Freezing injury did not occur in any of the rice grains stored at 2°C (35.6F). Freezing injury was evaluated by monitoring germination rates. Germination rate of rice grains stored at 2°C was almost 100%. However, freezing injury occurred in all the rice grains of high moisture (26.5% m.c.) stored at the temperatures below –20°C (-4F) because the germination rates were 0%. (Figure 4) within the article shows this. Because the rice we are dealing with is dried there is no need for concern about the freezing injury in farm silos at temperatures you mentioned.

Another quality index to look at is Fat acidity which is responsible for rancidification of rice. Lipase hydrolyzes fat in rice grains to fatty acid. When the activity level of lipase in rice is high, the amount of free fat acidity increases during storage. This increase in the amount of free fat acidity causes deterioration of the quality of rice during storage.  Because the rice we are dealing with in your case is milled, it has little fat to begin with. I assume equal or less than 0.4% surface lipid content for standard degree of milling. From the study I noticed that the free fat acidity of rice stored at temperatures below 5°C (41F) was almost the same as that at the beginning of storage (Figure 6). However, the free fat acidity of rice stored at 25°C dramatically increased during storage. Again, for your storage temperatures this is not an issue to be worried about.
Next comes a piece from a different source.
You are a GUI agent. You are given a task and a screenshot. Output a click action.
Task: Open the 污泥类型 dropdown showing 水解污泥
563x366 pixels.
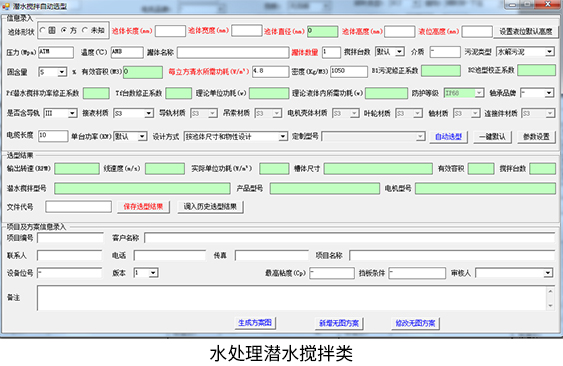(525, 52)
Generally, the hardness of cooked rice increases, and the stickiness of cooked rice decreases during storage. The texture property (hardness/stickiness ratio) increases accordingly as rice ages. The changes in the texture of cooked rice are caused by deterioration in rice starch. There was no change in hardness/stickiness ratio of rice stored at temperatures below 5°C (Figure 7).

In summary:  No grain with a moisture content of less than 17.8% is expected to freeze at a temperature of –80°C (-112 F). There is therefore no need for concern about the freezing of rice stored at a temperature below ice point. Also, low temperature maintained the vitality of rice, minimized physiological activities and starch deterioration in rice, and preserved rice quality.

Measuring lipid deterioration in milled rice typically involves assessing the changes in lipid content and quality over time. Here are a few methods commonly used to measure lipid deterioration in rice.

1. Peroxide Value (PV): The peroxide value is a widely used method to measure the primary oxidation products of lipids in rice. It quantifies the concentration of peroxides, which are formed during the initial stages of lipid oxidation. A higher peroxide value indicates increased lipid deterioration and oxidative rancidity. The measurement is typically conducted using chemical titration methods or enzymatic assays.

2. Thiobarbituric Acid Reactive Substances (TBARS): TBARS assay measures the level of malondialdehyde (MDA) and other secondary lipid oxidation products in rice. It is a commonly employed method to assess lipid oxidation and rancidity. The TBARS assay involves reacting the MDA present in the sample with thiobarbituric acid (TBA) to produce a colored compound that can be quantified spectrophotometrically.

3. Free Fatty Acid (FFA) Content: As lipids deteriorate, they break down into free fatty acids. Measuring the free fatty acid content in rice can provide an indication of lipid deterioration. The FFA content is often determined through acid hydrolysis of the sample, followed by titration to determine the amount of free fatty acids present.

4. Oxidative Stability Index (OSI): The oxidative stability index measures the resistance of lipids in rice to oxidative degradation. It typically involves subjecting the rice sample to accelerated oxidation conditions, such as elevated temperature or exposure to an oxidizing agent, and monitoring the formation of volatile degradation products or changes in lipid properties. The OSI value can provide insights into the susceptibility of lipids to deterioration.

These methods require specific laboratory equipment and expertise to perform accurately. If you are interested in measuring lipid deterioration in milled rice, it is recommended to consult with a food testing laboratory or analytical service provider.